## TASK MATERIAL

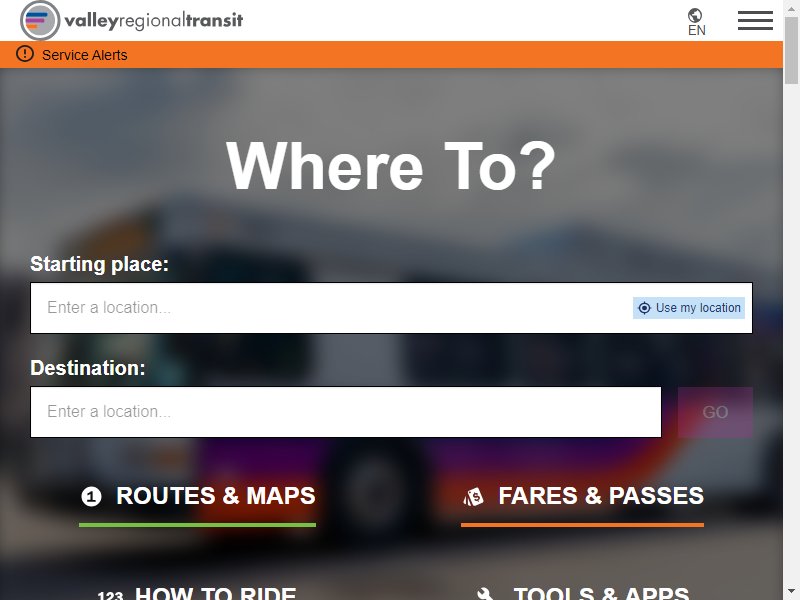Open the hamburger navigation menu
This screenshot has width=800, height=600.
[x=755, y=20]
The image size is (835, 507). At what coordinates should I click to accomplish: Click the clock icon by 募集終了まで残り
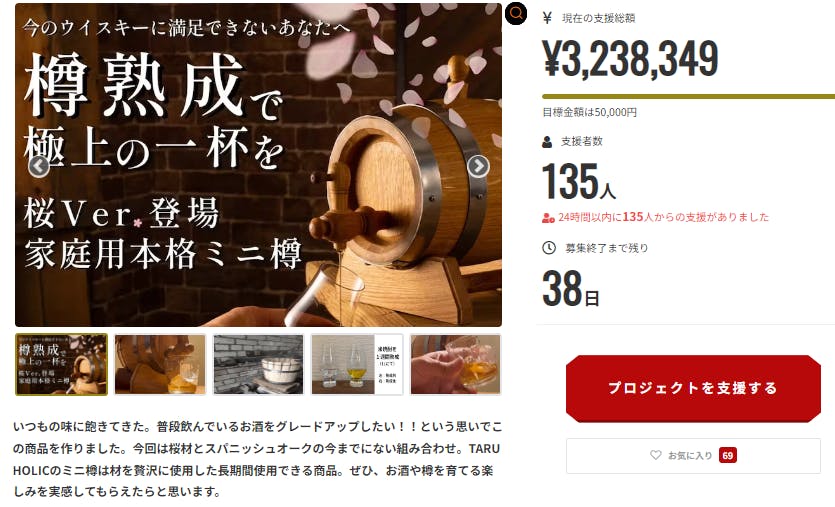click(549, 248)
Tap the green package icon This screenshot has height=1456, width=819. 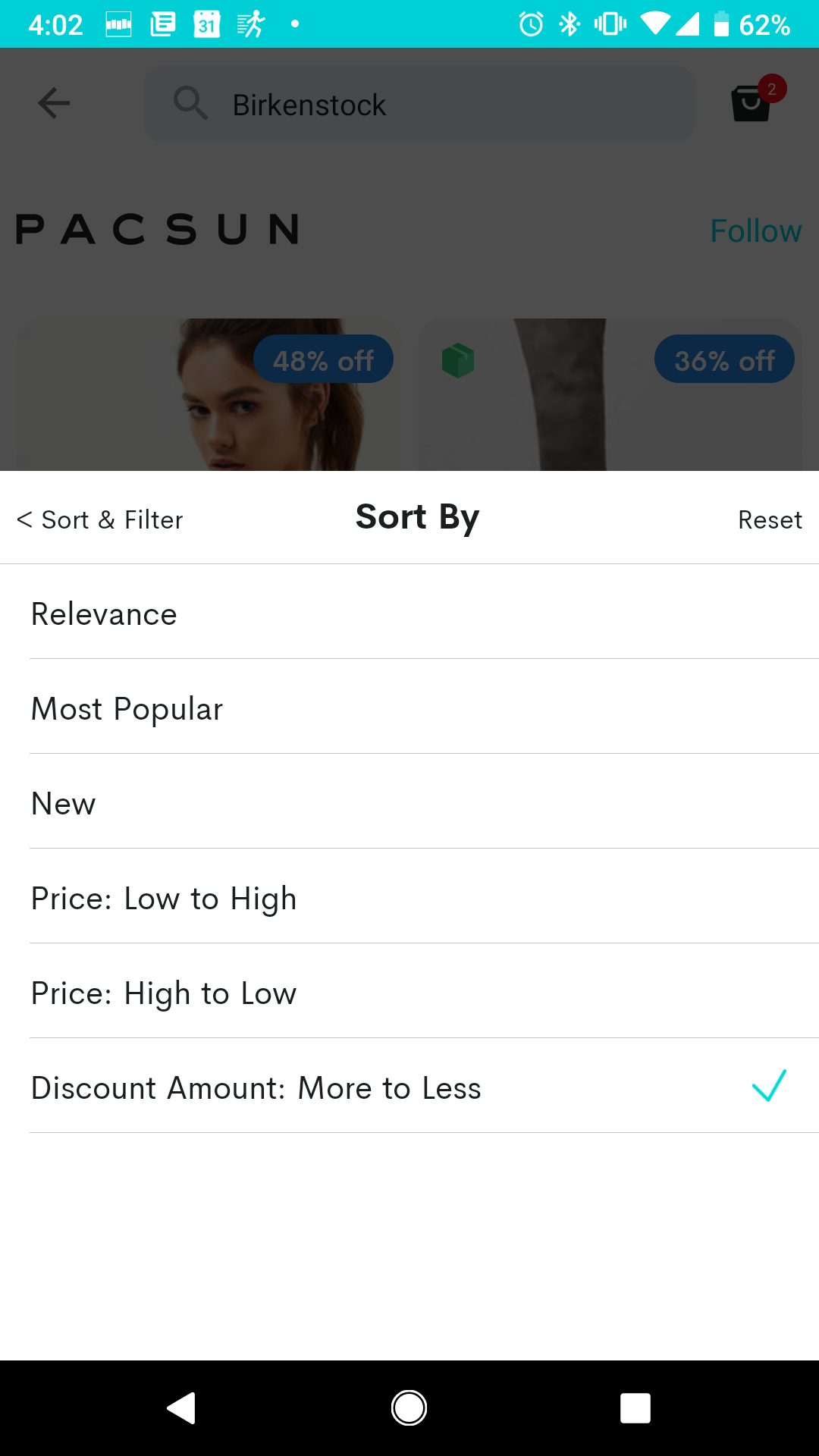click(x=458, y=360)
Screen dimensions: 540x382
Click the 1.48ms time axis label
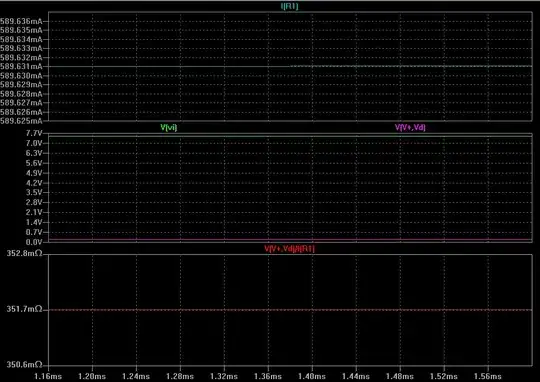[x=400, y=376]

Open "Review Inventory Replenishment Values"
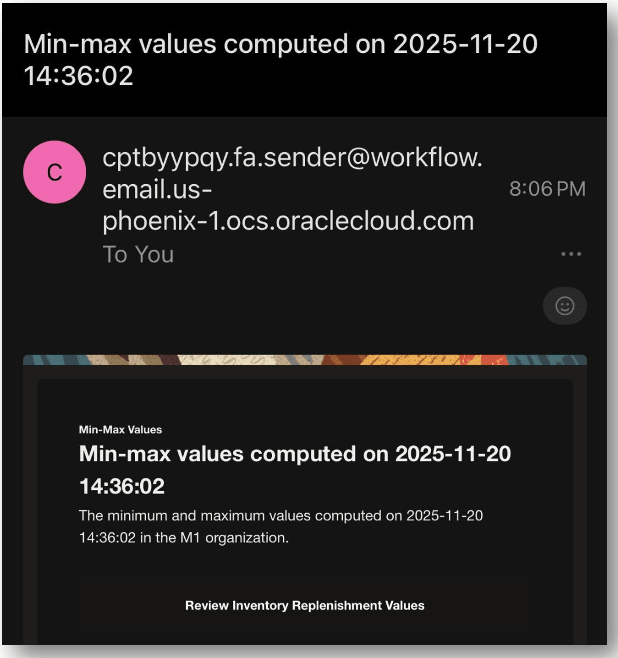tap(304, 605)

## EXERCISE GOAL
A word-for-word copy of the lines from the one with "Click the 1.48ms time axis label" through the final line of the listing above is the whole answer, and it contains no pictures.

## WRITTEN SOLUTION
Click the 1.48ms time axis label
[x=400, y=376]

Open "Review Inventory Replenishment Values"
tap(304, 605)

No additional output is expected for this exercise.